++++ Input ++++
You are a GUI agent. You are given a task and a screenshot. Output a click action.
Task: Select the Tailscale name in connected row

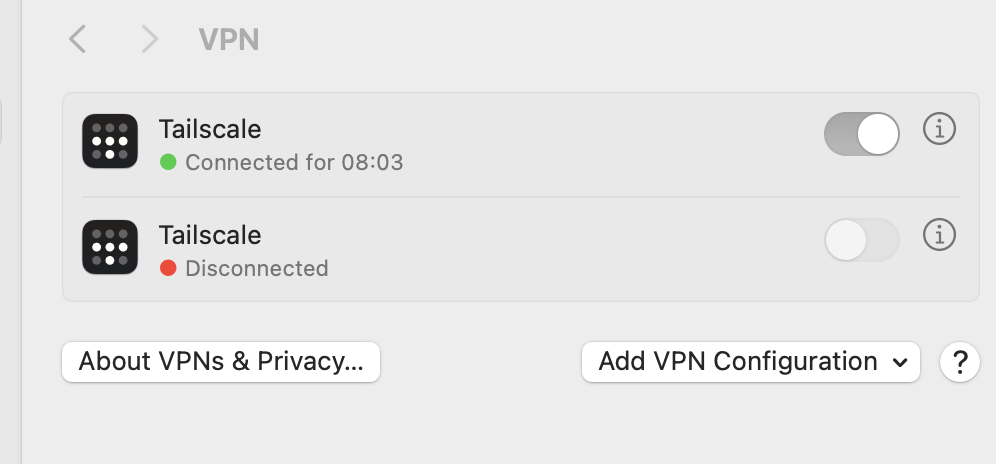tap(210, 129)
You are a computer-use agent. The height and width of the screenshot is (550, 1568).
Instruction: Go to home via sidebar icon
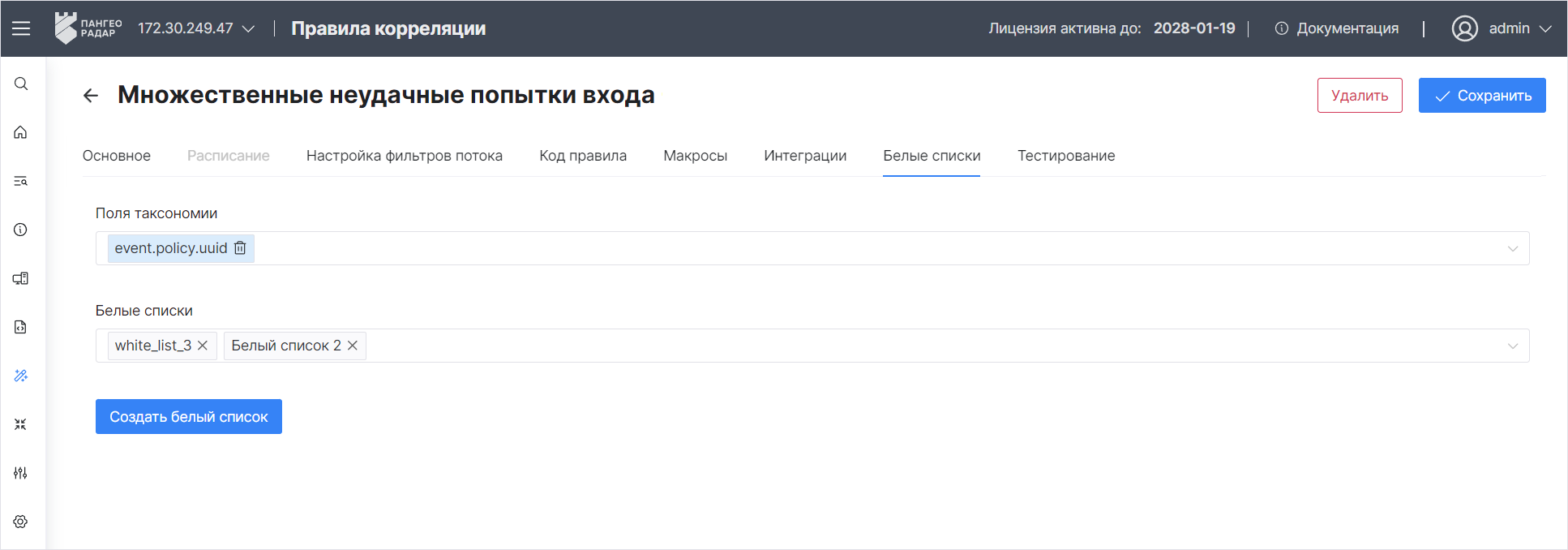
++++
> [About this exercise] From the first line to the last, write out the data exactly, omitting any pictures.

> [Response to this exercise]
You are a GUI agent. You are given a task and a screenshot. Output a click action.
Task: Select the Tailscale name in connected row

tap(210, 129)
You are a computer-use agent. The height and width of the screenshot is (550, 1568).
Instruction: Go to home via sidebar icon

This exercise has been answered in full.